Adding NIP-05 verification (Assign npub to name server)

[sergey3bv]

Should solve #43

[sergey3bv]

Hey, @rabble, could you please review?

[NotThatKindOfDrLiz]

Thanks for the NIP-05 work. The direction is good: returning nip05 from /api/user/profile, serving /.well-known/nostr.json?name=..., and fixing the unknown-name response to return an empty names map are all useful changes. I also verified the schema and repository methods locally before writing this review.

I need to request changes before this can merge.

Merge blockers

1. Case-insensitive username uniqueness is not enforced.

normalize_nip05_username() now lowercases new writes, but the current database uniqueness is still case-sensitive. database/migrations/0001_initial_schema.sql has idx_users_username_tenant on (tenant_id, username), while database/migrations/0007_admin_search_index.sql adds only a non-unique LOWER(username) search index. UserRepository::check_username_available() and find_pubkey_by_username() also compare with username = $1.

That means an existing mixed-case username such as Alice could coexist with a newly normalized alice. Both collapse to the same NIP-05 local-part, which can produce two users for one alice@domain identity. That is identity-corrupting and should block merge.

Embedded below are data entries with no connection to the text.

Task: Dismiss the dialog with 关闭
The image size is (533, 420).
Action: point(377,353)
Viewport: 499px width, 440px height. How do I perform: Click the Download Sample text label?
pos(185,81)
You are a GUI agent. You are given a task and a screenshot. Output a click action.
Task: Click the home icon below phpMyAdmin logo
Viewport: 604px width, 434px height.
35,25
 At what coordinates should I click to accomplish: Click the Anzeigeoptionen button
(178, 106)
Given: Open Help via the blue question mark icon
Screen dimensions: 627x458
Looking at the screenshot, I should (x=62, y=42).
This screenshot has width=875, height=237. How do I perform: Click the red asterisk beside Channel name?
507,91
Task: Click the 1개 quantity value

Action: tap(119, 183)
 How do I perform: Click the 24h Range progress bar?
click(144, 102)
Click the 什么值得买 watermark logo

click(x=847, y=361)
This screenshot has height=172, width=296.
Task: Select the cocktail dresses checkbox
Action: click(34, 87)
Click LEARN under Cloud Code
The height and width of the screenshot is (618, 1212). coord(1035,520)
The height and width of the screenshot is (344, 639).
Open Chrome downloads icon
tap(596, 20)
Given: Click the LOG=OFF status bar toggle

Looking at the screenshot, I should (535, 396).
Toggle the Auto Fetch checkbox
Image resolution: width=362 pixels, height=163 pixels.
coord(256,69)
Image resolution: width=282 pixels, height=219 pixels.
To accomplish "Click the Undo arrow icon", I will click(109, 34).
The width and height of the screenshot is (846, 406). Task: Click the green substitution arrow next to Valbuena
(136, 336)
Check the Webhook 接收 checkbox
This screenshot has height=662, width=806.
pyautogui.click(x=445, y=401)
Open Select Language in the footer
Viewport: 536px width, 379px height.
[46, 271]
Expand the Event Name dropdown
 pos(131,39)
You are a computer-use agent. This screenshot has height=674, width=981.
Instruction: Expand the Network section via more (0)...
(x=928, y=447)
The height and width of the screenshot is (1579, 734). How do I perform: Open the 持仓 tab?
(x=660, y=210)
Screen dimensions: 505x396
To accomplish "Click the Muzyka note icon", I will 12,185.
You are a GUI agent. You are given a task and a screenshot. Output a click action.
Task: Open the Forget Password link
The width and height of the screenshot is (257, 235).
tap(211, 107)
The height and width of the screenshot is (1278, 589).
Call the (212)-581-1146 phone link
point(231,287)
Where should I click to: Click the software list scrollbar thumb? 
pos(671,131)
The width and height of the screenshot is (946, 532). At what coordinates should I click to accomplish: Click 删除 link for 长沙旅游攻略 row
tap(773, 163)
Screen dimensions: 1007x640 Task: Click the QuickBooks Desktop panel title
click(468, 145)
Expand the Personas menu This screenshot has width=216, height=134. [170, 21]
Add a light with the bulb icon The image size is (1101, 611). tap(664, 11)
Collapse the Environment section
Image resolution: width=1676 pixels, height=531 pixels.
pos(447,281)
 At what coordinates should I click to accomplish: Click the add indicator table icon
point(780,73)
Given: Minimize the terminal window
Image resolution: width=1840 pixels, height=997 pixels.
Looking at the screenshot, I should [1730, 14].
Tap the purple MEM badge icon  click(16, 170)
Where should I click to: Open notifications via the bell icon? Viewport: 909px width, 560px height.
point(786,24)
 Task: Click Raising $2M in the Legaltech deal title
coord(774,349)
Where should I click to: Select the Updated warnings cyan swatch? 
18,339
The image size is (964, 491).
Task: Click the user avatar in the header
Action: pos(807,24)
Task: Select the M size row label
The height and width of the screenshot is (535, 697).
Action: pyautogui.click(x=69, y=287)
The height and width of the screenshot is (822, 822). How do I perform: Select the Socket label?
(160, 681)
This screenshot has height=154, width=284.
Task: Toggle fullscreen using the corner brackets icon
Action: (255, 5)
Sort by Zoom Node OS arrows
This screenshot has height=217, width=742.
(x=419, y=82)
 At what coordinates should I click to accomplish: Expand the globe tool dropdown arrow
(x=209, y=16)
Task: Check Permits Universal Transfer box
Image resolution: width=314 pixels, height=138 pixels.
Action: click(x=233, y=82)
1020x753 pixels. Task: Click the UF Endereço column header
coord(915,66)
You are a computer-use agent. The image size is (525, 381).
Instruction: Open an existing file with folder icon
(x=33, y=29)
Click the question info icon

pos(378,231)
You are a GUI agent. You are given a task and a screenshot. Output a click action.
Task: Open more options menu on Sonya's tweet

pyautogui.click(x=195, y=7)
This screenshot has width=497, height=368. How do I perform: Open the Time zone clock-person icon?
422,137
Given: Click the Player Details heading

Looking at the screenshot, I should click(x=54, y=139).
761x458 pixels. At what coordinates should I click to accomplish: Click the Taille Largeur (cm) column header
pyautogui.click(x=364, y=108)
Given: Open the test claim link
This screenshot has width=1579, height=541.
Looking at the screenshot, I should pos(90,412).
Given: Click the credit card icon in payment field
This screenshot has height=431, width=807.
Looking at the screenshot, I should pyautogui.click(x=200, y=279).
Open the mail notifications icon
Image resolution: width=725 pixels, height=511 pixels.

Please add a migration that either backfills and enforces lowercase usernames or adds a unique index like (tenant_id, LOWER(username)) WHERE username IS NOT NULL, and update the availability/lookup paths to be case-insensitive or guaranteed-normalized. Please also add a regression test that specifically covers an existing mixed-case row conflicting with a new lowercase claim.

2. NIP-05 domain precedence needs to be fixed or explicitly justified.

resolve_nip05_domain() currently prefers NIP05_DOMAIN, then DOMAIN, then the tenant domain. In a multi-tenant deployment, that can show every tenant user as name@process-domain even when the tenant is served from a different host. Since /.well-known/nostr.json is resolved against the tenant domain, this can cause the profile response and the actual verification domain to diverge.

If Keycast is intentionally single-tenant for this deployment, please add a comment and documentation explaining why env vars intentionally override tenant domains. Otherwise, tenant domain should win and env vars should be fallback/local-dev overrides.

3. The dashboard badge should not overstate verification when domain resolution can be wrong.

The UI labels the local profile value as NIP-05 Verified. Once the domain precedence and uniqueness issues are fixed, that is probably fine because this service controls the corresponding nostr.json response. Until then, the badge can present a misleading verified identity if the profile returns a domain that does not match where discovery is actually served. Please resolve this together with blocker #2.

Follow-up issues created

Per our review workflow, I created the non-blocking follow-ups and assigned them to @sergey3bv:

• #74: Follow-up: return 4xx validation errors from profile username updates
• #75: Follow-up: add tests for NIP-05 domain resolution
• #76: Follow-up: remove hardcoded default NIP-05 domain
• #77: Follow-up: make NIP-05 badge e2e test domain-independent
• #78: Follow-up: consider stricter dot rules for NIP-05 usernames
• #79: Follow-up: document nostr.json no-name response shape change
• #80: Follow-up: add NIP-05 username length limit

Once the case-insensitive uniqueness/data-safety issue and the domain precedence issue are addressed, this should be in much better shape.